One of the greatest fears about cerebral aneurysms is their unpredictability — no one knows when it will strike, and a large majority of those living with cerebral aneurysms aren’t even aware of their existence until it’s too late.
So how do you treat something that you don’t know is there? How do you limit the risk of a ruptured aneurysm if you don’t know what will set of this potentially ticking time bomb?
Researchers and health professionals who have studied cerebral aneurysms for years are always searching for unique, innovative and safe methods of detection and care. Now, two new studies could help lead to further innovation when it comes to the treatment and care of cerebral aneurysms.
In the Netherlands, Julia Mikhal has recently published a thesis detailing a new computer modeling system that monitors blood flow in the vicinity of cerebral aneurysms.
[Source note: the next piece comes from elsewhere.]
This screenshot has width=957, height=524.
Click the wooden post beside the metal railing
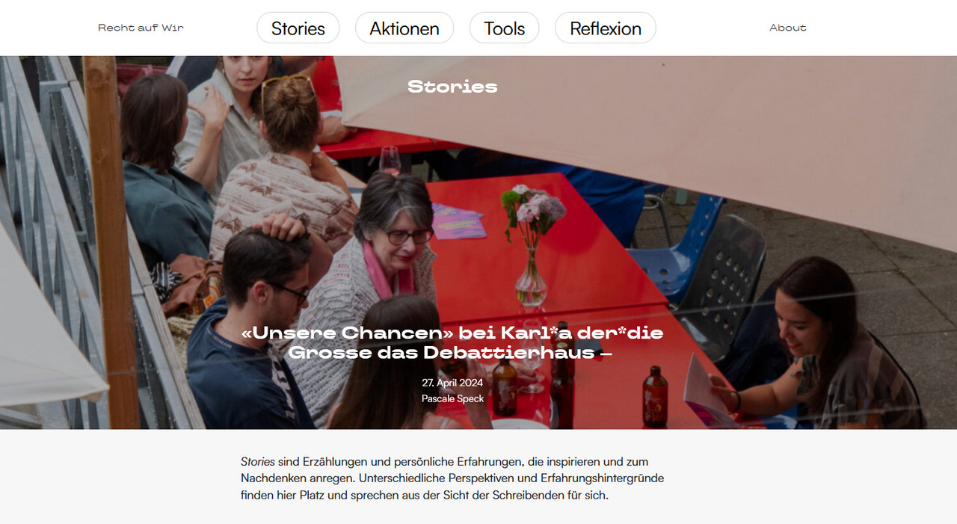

Based on this new system, Mikhal and researchers believe it possible to calculate every detail of the patient-specific situation and potentially predict further weakening or even rupture of the blood vessel’s wall, and for effective intervention.
According to University of Twente, where Dr. Mikhal teaches:
Dr. Mikhal can calculate fluid flows and the forces exerted on blood vessel walls. This allows her to perform generic model calculations and to obtain a detailed picture of individual patients’ specific situations, as a function of space and time. Flow calculations reveal which parts of the vessel wall are at greater or lesser risk of further deterioration.
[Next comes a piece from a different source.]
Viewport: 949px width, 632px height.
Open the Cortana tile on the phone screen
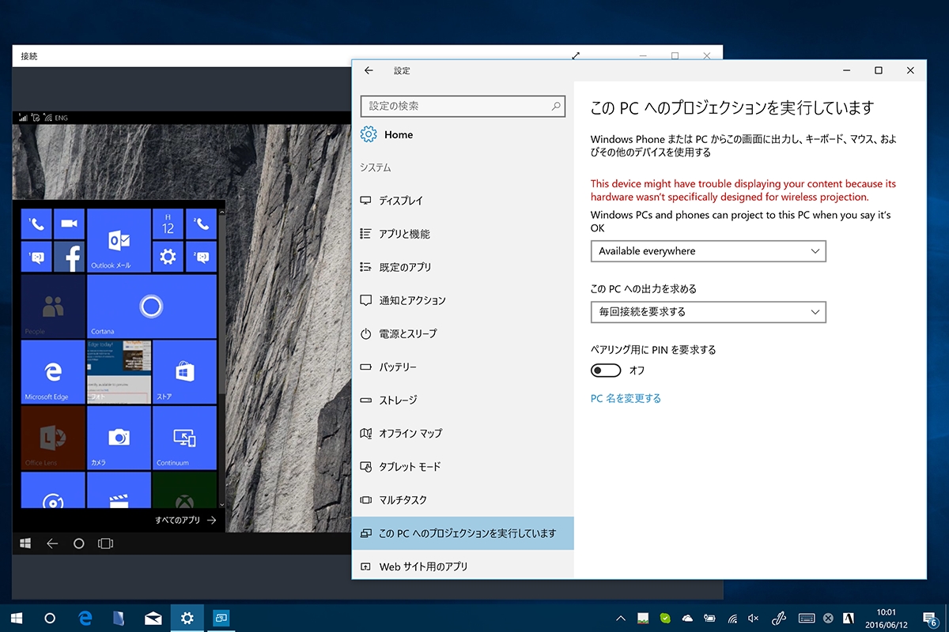pos(151,306)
Closer to home, Dr. David M. Hasan, MD, in the Department of Neurosurgery at University of Iowa Hospitals and Clinics, has recently published a study in the American Heart Association’s journal Stroke detailing how a “novel” MRI approach may indicate if a cerebral aneurysm is unstable and likely to rupture.
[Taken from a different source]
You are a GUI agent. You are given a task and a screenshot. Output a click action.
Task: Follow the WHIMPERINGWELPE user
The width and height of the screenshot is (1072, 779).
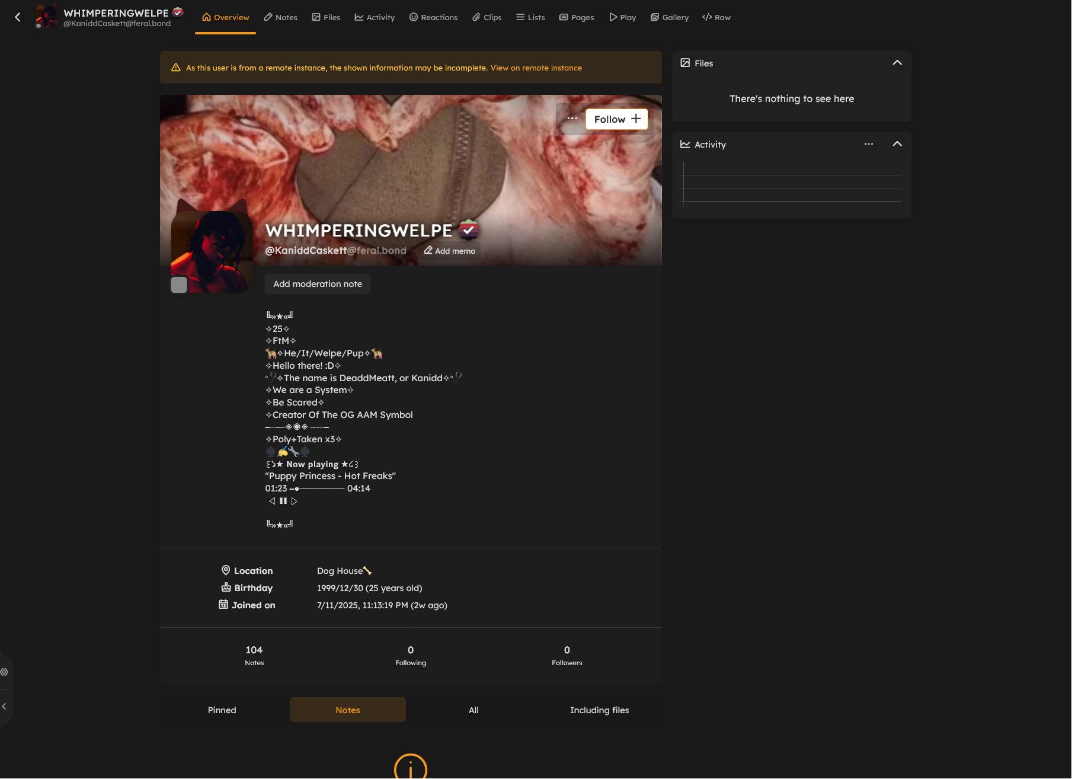[616, 119]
Dr. Hasan and his team of researchers began looking into the relationship between ferumoxytol uptake and ruptured aneurysms. Ferumoxytol, an injectable iron medication traditionally used in kidney disease patients, is also used by some doctors as a contrasting agent during MRIs for better disease characterization and diagnosis.
Dr. Hasan noted that, in the cerebral aneurysm subjects he studied, if there was an increased uptake in ferumoxytolduring the MRI process, there was a chance the aneurysm was a more severe danger than in those who experience normal and/or late uptake in the drug. According to Dr. Hasan:
Expression of … inflammatory molecules was significantly higher in aneurysms with early uptake of ferumoxytol versus aneurysms with late uptake. Uptake of ferumoxytol in aneurysm walls within the first 24 hours strongly suggests aneurysm instability and probability of rupture within 6 months, and may warrant urgent intervention.
Is it possible that, with continued studies like the ones conducted by Mikhal and Hasan, the diagnosis and treatment of cerebral aneurysms can be controlled and timed, further reducing the risk of ruptures? Only time will tell.